----- Entries supplied -----

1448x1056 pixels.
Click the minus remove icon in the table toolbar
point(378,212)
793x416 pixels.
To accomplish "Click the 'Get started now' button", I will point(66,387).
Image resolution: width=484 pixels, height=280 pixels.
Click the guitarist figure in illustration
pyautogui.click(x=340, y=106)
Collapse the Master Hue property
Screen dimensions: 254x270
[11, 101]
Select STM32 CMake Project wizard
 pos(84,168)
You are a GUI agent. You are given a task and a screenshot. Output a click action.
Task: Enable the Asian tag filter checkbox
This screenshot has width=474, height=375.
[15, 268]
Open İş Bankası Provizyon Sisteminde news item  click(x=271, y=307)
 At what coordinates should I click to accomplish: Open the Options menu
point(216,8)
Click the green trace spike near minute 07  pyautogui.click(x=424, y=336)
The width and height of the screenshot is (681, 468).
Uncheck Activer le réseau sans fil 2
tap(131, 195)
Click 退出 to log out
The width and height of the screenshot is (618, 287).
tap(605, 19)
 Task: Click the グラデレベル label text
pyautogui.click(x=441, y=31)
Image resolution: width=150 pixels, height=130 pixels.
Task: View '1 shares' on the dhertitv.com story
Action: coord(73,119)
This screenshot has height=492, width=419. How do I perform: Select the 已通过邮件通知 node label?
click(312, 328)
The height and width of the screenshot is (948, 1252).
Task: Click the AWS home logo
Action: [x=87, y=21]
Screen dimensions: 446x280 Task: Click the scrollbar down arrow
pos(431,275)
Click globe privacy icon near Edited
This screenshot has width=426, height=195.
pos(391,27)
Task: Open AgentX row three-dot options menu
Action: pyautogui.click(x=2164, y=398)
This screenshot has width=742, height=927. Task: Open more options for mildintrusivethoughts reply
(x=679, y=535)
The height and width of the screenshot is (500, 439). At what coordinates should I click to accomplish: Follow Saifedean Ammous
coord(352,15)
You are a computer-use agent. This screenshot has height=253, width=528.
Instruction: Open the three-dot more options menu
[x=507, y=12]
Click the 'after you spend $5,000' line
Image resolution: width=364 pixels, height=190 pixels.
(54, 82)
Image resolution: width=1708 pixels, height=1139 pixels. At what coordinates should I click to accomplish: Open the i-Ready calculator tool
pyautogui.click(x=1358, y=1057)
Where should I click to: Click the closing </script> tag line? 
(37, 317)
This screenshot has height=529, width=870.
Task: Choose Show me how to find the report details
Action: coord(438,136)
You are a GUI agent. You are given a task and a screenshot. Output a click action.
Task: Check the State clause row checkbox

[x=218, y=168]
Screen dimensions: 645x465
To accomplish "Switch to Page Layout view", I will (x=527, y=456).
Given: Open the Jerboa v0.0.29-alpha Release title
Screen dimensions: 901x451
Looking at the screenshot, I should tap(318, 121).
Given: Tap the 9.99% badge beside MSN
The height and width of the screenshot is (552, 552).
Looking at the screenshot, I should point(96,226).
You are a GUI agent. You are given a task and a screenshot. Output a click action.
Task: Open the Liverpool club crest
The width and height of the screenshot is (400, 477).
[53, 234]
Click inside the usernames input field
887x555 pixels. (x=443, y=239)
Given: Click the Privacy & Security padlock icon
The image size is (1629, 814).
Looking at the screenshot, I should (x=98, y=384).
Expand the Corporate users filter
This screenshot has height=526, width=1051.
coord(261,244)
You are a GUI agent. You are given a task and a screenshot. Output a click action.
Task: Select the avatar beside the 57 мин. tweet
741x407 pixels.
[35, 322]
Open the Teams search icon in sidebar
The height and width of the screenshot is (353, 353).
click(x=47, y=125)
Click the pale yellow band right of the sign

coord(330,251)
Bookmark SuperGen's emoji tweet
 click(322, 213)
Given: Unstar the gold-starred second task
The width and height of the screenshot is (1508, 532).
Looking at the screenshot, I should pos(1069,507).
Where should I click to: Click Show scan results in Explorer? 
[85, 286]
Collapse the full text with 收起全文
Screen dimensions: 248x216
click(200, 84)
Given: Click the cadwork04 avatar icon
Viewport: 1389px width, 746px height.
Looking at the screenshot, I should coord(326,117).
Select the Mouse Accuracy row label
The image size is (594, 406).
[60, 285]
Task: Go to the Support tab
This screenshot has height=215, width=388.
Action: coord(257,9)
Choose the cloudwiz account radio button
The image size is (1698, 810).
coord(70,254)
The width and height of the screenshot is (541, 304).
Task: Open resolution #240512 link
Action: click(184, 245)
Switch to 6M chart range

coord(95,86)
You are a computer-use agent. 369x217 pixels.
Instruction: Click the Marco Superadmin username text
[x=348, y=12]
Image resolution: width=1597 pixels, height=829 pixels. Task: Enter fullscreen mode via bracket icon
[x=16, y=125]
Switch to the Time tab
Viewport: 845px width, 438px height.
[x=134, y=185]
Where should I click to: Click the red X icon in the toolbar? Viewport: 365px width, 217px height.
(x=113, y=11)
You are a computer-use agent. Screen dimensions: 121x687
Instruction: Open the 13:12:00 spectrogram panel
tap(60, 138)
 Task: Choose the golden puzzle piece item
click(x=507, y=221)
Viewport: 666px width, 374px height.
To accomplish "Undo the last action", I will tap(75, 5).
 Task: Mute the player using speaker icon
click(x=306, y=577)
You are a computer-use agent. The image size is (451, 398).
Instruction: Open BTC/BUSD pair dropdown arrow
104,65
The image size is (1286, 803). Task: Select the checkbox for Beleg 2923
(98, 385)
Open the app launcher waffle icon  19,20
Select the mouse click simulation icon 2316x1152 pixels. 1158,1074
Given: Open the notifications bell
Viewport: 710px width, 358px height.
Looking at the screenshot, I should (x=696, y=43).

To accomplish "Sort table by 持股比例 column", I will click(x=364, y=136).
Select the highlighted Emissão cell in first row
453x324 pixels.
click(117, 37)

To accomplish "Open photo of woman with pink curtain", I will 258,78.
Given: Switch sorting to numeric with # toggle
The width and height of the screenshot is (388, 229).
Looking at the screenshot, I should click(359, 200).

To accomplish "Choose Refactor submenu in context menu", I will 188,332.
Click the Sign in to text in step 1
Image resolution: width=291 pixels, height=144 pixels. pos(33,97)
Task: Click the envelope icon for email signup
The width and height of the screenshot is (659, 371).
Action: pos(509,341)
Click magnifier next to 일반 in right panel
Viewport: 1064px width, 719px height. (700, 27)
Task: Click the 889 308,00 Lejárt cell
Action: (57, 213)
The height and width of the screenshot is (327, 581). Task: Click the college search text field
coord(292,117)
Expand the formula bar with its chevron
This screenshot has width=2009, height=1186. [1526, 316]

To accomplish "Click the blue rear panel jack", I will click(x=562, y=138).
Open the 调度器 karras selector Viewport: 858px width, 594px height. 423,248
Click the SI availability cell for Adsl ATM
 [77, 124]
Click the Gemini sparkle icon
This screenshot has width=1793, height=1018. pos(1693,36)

-----

» **Exercise brief**: Reproduce the entire listing above verbatim, from its first line through its last.

» **Exercise result**:
1448x1056 pixels.
Click the minus remove icon in the table toolbar
point(378,212)
793x416 pixels.
To accomplish "Click the 'Get started now' button", I will point(66,387).
Image resolution: width=484 pixels, height=280 pixels.
Click the guitarist figure in illustration
pyautogui.click(x=340, y=106)
Collapse the Master Hue property
Screen dimensions: 254x270
[11, 101]
Select STM32 CMake Project wizard
 pos(84,168)
You are a GUI agent. You are given a task and a screenshot. Output a click action.
Task: Enable the Asian tag filter checkbox
This screenshot has width=474, height=375.
[15, 268]
Open İş Bankası Provizyon Sisteminde news item  click(x=271, y=307)
 At what coordinates should I click to accomplish: Open the Options menu
point(216,8)
Click the green trace spike near minute 07  pyautogui.click(x=424, y=336)
The width and height of the screenshot is (681, 468).
Uncheck Activer le réseau sans fil 2
tap(131, 195)
Click 退出 to log out
The width and height of the screenshot is (618, 287).
tap(605, 19)
 Task: Click the グラデレベル label text
pyautogui.click(x=441, y=31)
Image resolution: width=150 pixels, height=130 pixels.
Task: View '1 shares' on the dhertitv.com story
Action: coord(73,119)
This screenshot has height=492, width=419. How do I perform: Select the 已通过邮件通知 node label?
click(312, 328)
The height and width of the screenshot is (948, 1252).
Task: Click the AWS home logo
Action: [x=87, y=21]
Screen dimensions: 446x280 Task: Click the scrollbar down arrow
pos(431,275)
Click globe privacy icon near Edited
This screenshot has width=426, height=195.
pos(391,27)
Task: Open AgentX row three-dot options menu
Action: pyautogui.click(x=2164, y=398)
This screenshot has width=742, height=927. Task: Open more options for mildintrusivethoughts reply
(x=679, y=535)
The height and width of the screenshot is (500, 439). At what coordinates should I click to accomplish: Follow Saifedean Ammous
coord(352,15)
You are a computer-use agent. This screenshot has height=253, width=528.
Instruction: Open the three-dot more options menu
[x=507, y=12]
Click the 'after you spend $5,000' line
Image resolution: width=364 pixels, height=190 pixels.
(54, 82)
Image resolution: width=1708 pixels, height=1139 pixels. At what coordinates should I click to accomplish: Open the i-Ready calculator tool
pyautogui.click(x=1358, y=1057)
Where should I click to: Click the closing </script> tag line? 
(37, 317)
This screenshot has height=529, width=870.
Task: Choose Show me how to find the report details
Action: coord(438,136)
You are a GUI agent. You are given a task and a screenshot. Output a click action.
Task: Check the State clause row checkbox

[x=218, y=168]
Screen dimensions: 645x465
To accomplish "Switch to Page Layout view", I will (x=527, y=456).
Given: Open the Jerboa v0.0.29-alpha Release title
Screen dimensions: 901x451
Looking at the screenshot, I should tap(318, 121).
Given: Tap the 9.99% badge beside MSN
The height and width of the screenshot is (552, 552).
Looking at the screenshot, I should point(96,226).
You are a GUI agent. You are given a task and a screenshot. Output a click action.
Task: Open the Liverpool club crest
The width and height of the screenshot is (400, 477).
[53, 234]
Click inside the usernames input field
887x555 pixels. (x=443, y=239)
Given: Click the Privacy & Security padlock icon
The image size is (1629, 814).
Looking at the screenshot, I should (x=98, y=384).
Expand the Corporate users filter
This screenshot has height=526, width=1051.
coord(261,244)
You are a GUI agent. You are given a task and a screenshot. Output a click action.
Task: Select the avatar beside the 57 мин. tweet
741x407 pixels.
[35, 322]
Open the Teams search icon in sidebar
The height and width of the screenshot is (353, 353).
click(x=47, y=125)
Click the pale yellow band right of the sign

coord(330,251)
Bookmark SuperGen's emoji tweet
 click(322, 213)
Given: Unstar the gold-starred second task
The width and height of the screenshot is (1508, 532).
Looking at the screenshot, I should pos(1069,507).
Where should I click to: Click Show scan results in Explorer? 
[85, 286]
Collapse the full text with 收起全文
Screen dimensions: 248x216
click(200, 84)
Given: Click the cadwork04 avatar icon
Viewport: 1389px width, 746px height.
Looking at the screenshot, I should coord(326,117).
Select the Mouse Accuracy row label
The image size is (594, 406).
[60, 285]
Task: Go to the Support tab
This screenshot has height=215, width=388.
Action: coord(257,9)
Choose the cloudwiz account radio button
The image size is (1698, 810).
coord(70,254)
The width and height of the screenshot is (541, 304).
Task: Open resolution #240512 link
Action: click(184, 245)
Switch to 6M chart range

coord(95,86)
You are a computer-use agent. 369x217 pixels.
Instruction: Click the Marco Superadmin username text
[x=348, y=12]
Image resolution: width=1597 pixels, height=829 pixels. Task: Enter fullscreen mode via bracket icon
[x=16, y=125]
Switch to the Time tab
Viewport: 845px width, 438px height.
[x=134, y=185]
Where should I click to: Click the red X icon in the toolbar? Viewport: 365px width, 217px height.
(x=113, y=11)
You are a computer-use agent. Screen dimensions: 121x687
Instruction: Open the 13:12:00 spectrogram panel
tap(60, 138)
 Task: Choose the golden puzzle piece item
click(x=507, y=221)
Viewport: 666px width, 374px height.
To accomplish "Undo the last action", I will tap(75, 5).
 Task: Mute the player using speaker icon
click(x=306, y=577)
You are a computer-use agent. The image size is (451, 398).
Instruction: Open BTC/BUSD pair dropdown arrow
104,65
The image size is (1286, 803). Task: Select the checkbox for Beleg 2923
(98, 385)
Open the app launcher waffle icon  19,20
Select the mouse click simulation icon 2316x1152 pixels. 1158,1074
Given: Open the notifications bell
Viewport: 710px width, 358px height.
Looking at the screenshot, I should (x=696, y=43).

To accomplish "Sort table by 持股比例 column", I will click(x=364, y=136).
Select the highlighted Emissão cell in first row
453x324 pixels.
click(117, 37)

To accomplish "Open photo of woman with pink curtain", I will 258,78.
Given: Switch sorting to numeric with # toggle
The width and height of the screenshot is (388, 229).
Looking at the screenshot, I should click(359, 200).

To accomplish "Choose Refactor submenu in context menu", I will 188,332.
Click the Sign in to text in step 1
Image resolution: width=291 pixels, height=144 pixels. pos(33,97)
Task: Click the envelope icon for email signup
The width and height of the screenshot is (659, 371).
Action: pos(509,341)
Click magnifier next to 일반 in right panel
Viewport: 1064px width, 719px height. (700, 27)
Task: Click the 889 308,00 Lejárt cell
Action: (57, 213)
The height and width of the screenshot is (327, 581). Task: Click the college search text field
coord(292,117)
Expand the formula bar with its chevron
This screenshot has width=2009, height=1186. [1526, 316]

To accomplish "Click the blue rear panel jack", I will click(x=562, y=138).
Open the 调度器 karras selector Viewport: 858px width, 594px height. 423,248
Click the SI availability cell for Adsl ATM
 [77, 124]
Click the Gemini sparkle icon
This screenshot has width=1793, height=1018. pos(1693,36)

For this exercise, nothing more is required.